Hace poco alguien me pidió que describiera mi comida más memorable. Es imposible hacer una lista de todas las experiencias culinarias que tuve la suerte de disfrutar. Se destacan tanto por la armonía alrededor de la mesa como por la calidad de los alimentos producidos por chefs talentosos. ¿Cómo elegir entre todas? Hubo una noche en la que nos reímos hasta llorar encima de una gran fuente de ostras; y una comida en la que el maestro de sushi se ocupaba de que pasaran solo unos segundos entre el momento en el que colocaba el pescado sobre la bola de arroz y el que lo probábamos. Pero a la vez, ¿cómo no mencionar los pierogi hechos por la madre polaca de mi editora, o el sabor irremplazable de las almejas vientamitas, o las rodajas de una tarta de peras y pistachos que comí sentada en los escalones delante de una iglesia? ¿Cómo no mencionar la pasta fresca en un restorán con techo de vidrio en medio de un parque en Palermo? ¿Y qué decir de los insuperables sandwiches de langosta de Francis? A estas experiencias hay que sumarle las grandes recepciones a las que asistí, como las que ofrecieron el rey de Malasia y la princesa Carolina de Hanover, los primeros ministros, los ministros de gobierno, los embajadores…
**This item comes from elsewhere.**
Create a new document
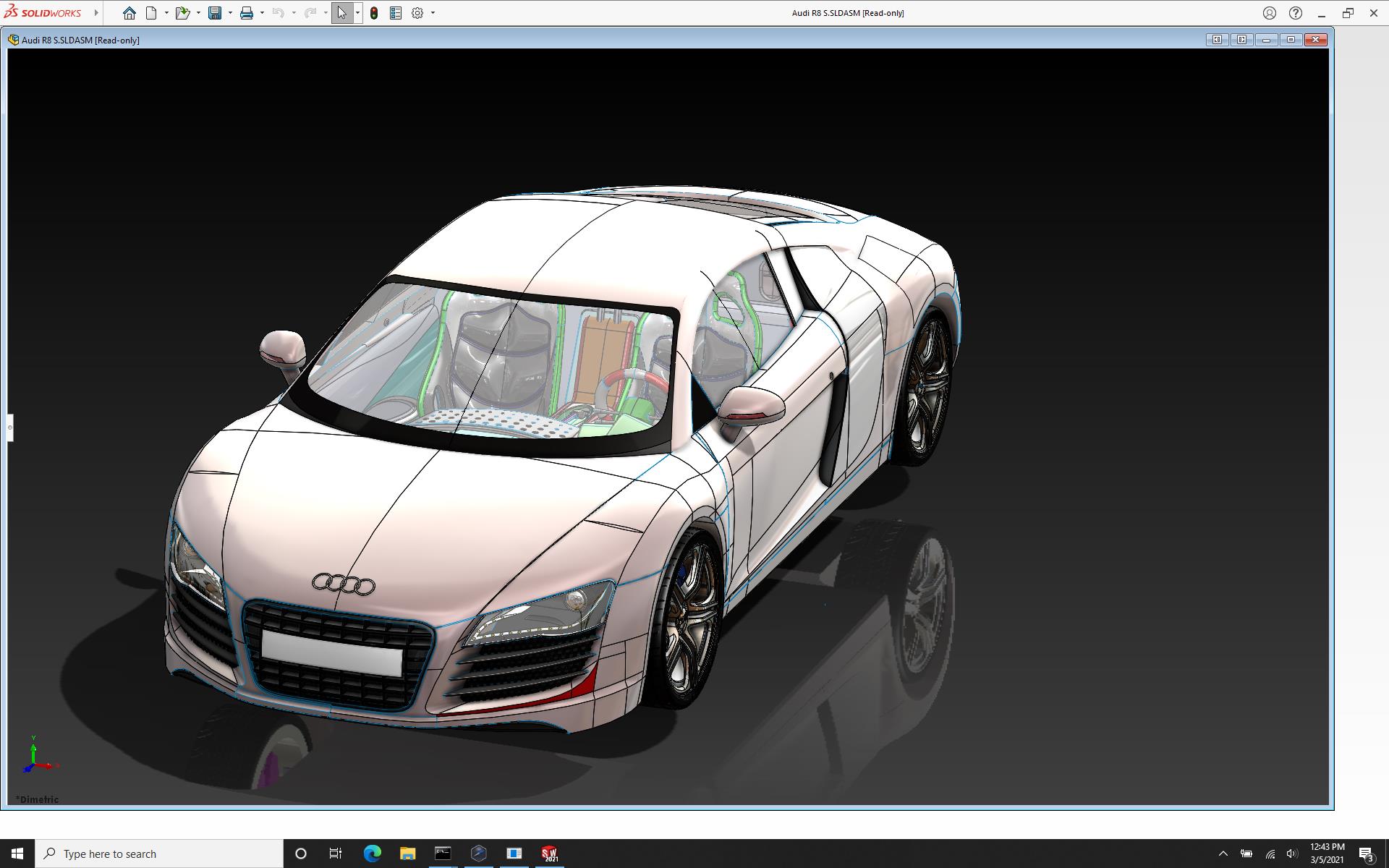 pyautogui.click(x=151, y=13)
Sin embargo, de todos los banquetes y platos cotidianos que probé, hay una comida en particular que está grabada en mi memoria, en mi corazón, en mi ser:
Antes de que los vasos de plástico invadieran el mundo entero, los comerciantes del sudeste asiático vendían bebidas vaciando el contenido de las botellas en bolsas transparentes repletas de hielo. Luego insertaban una pajita y cerraban la bolsa con un elástico.
Esto les permitía conservar la botella y retornarla. No sé gracias a qué milagro, en el campo de refugiados, un día cayó en nuestras manos una de esas bolsas repletas de alguna gasesoa. Eramos trece personas alrededor de la bolsa, bajo el sol rajante. Durante meses no habíamos bebido agua realmente potable, ni habíamos tenido acceso a algo frío. Las gotas de condensación brillaban como diamantes preciosos en el calor. Nos pasamos la bolsa de una mano a la otra; primero mi hermano menor, Nhon, que tenía solo seis años. Yo estaba segura de que daría una sola vuelta, teníamos todos tanta sed; y sin embargo, la hicimos durar tres. Sin tener que decir nada, todos nos contuvimos y apenas mojamos nuestros labios cada vez que nos tocaba el turno.
Junto a las miles de lecciones valiosas que aprendí de aquella experiencia, tuve la confirmación de que estaba siendo criada por una aldea, criada con toda la fortaleza y la dignidad de los miembros de esa aldea. Es gracias a ellos que me convertí en el ser humano que soy hoy.